● Verilen görev A
Metinden, "Bu hayat bir" sözlerinin geçtiği yerden başlayıp "ile nihayete erdireceğim." sözleriyle biten bölümü harfi harfine aktarın.
● Verilen görev B
Metne göre aşağıdaki soruları yanıtlayın:
(i) Yazarın önceki iki yazısının başlıkları nedir?
(ii) Yazar bu üçüncü yazıda meseleyi hangi yönetmenin hangi filmi üzerinden tartışacağını söylüyor?
(iii) Ceylan'ın filmindeki Yılkı Atını ehlileştirmek için ne yapıldığı anlatılıyor?

Bu hayat bir defada en doğru nasıl yaşanır?
“Kendinden nereye?” ve “Beni bana bırak” başlıklı iki yazımda hayatımın büyük bir bölümünde cevabını aradığım, “İnsanın iradesi var mı, yoksa hayatımız boyunca kat-i bir kaderin gönülsüz oyuncuları mıyız?” sorusuna bulduğum cevabın etrafında dolanmıştım. Alelacele ve beceriksizce yarım bırakılmış gibi geldiğinden bu üçüncü yazıda meseleyi Nuri Bilge Ceylan’ın Kış Uykusu filmi üzerinden tartışıp “Betty Blue” filmi ile nihayete erdireceğim.
Bazı yazılar vardır, onunla ne yapacağınızı bilemezsiniz. Hırçın bir yabanı evcilleştirmek gibidir onunla uğraşmak, meseleye nereden başlayacağınızı seçmek, işlemeye devam ederken onu ehlileştirmek, tıpkı Ceylan’ın filmindeki Yılkı Atını ehlileştirmek için onu yordukları ve sonra karanlık bir ahıra kapattıkları gibi. Başlamaktan, devam etmekten, okumaktan ve editlemekten korkup, yorup yorup karanlıkta dinlenmeye bıraktığım bu yazıyı nihayet dikkatinize sunuyorum.

● Veri kesiti

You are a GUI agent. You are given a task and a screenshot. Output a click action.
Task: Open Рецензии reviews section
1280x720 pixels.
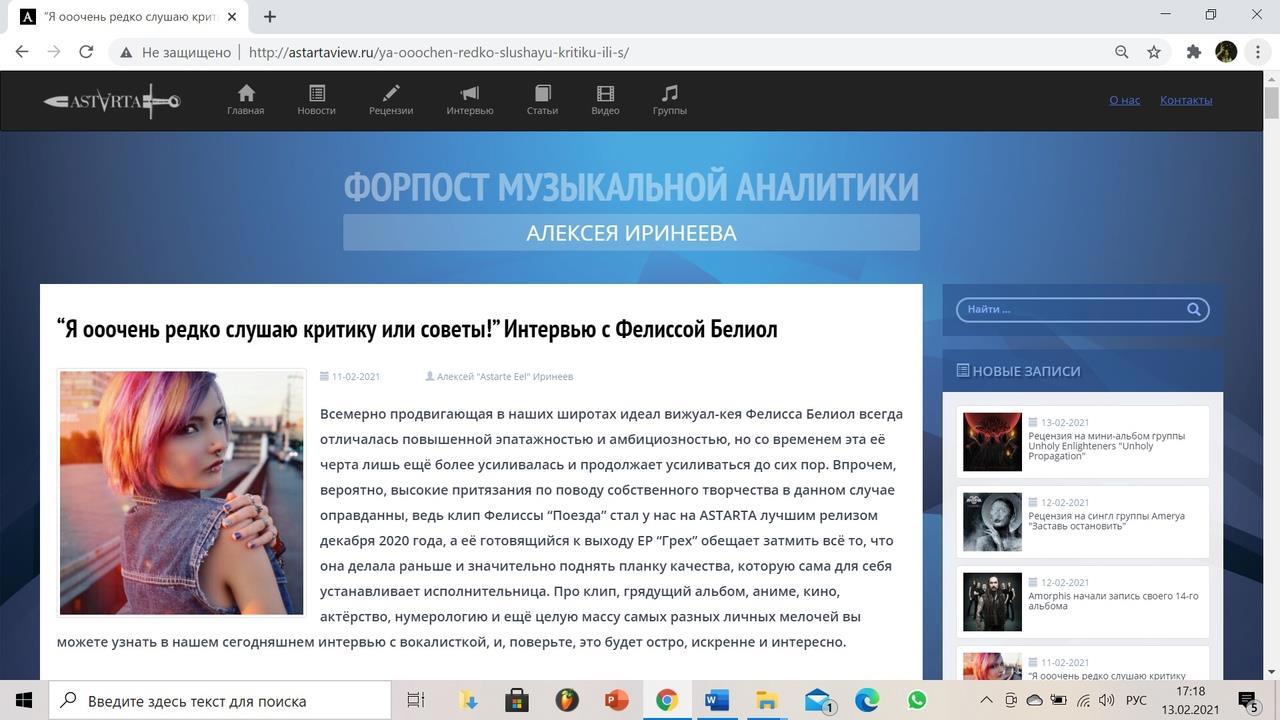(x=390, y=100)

● Cevap A
Bu hayat bir defada en doğru nasıl yaşanır?
“Kendinden nereye?” ve “Beni bana bırak” başlıklı iki yazımda hayatımın büyük bir bölümünde cevabını aradığım, “İnsanın iradesi var mı, yoksa hayatımız boyunca kat-i bir kaderin gönülsüz oyuncuları mıyız?” sorusuna bulduğum cevabın etrafında dolanmıştım. Alelacele ve beceriksizce yarım bırakılmış gibi geldiğinden bu üçüncü yazıda meseleyi Nuri Bilge Ceylan’ın Kış Uykusu filmi üzerinden tartışıp “Betty Blue” filmi ile nihayete erdireceğim.

● Cevap B
(i) "Kendinden nereye?" ve "Beni bana bırak"
(ii) Nuri Bilge Ceylan'ın Kış Uykusu filmi
(iii) Atı yordular, sonra da karanlık bir ahıra kapattılar.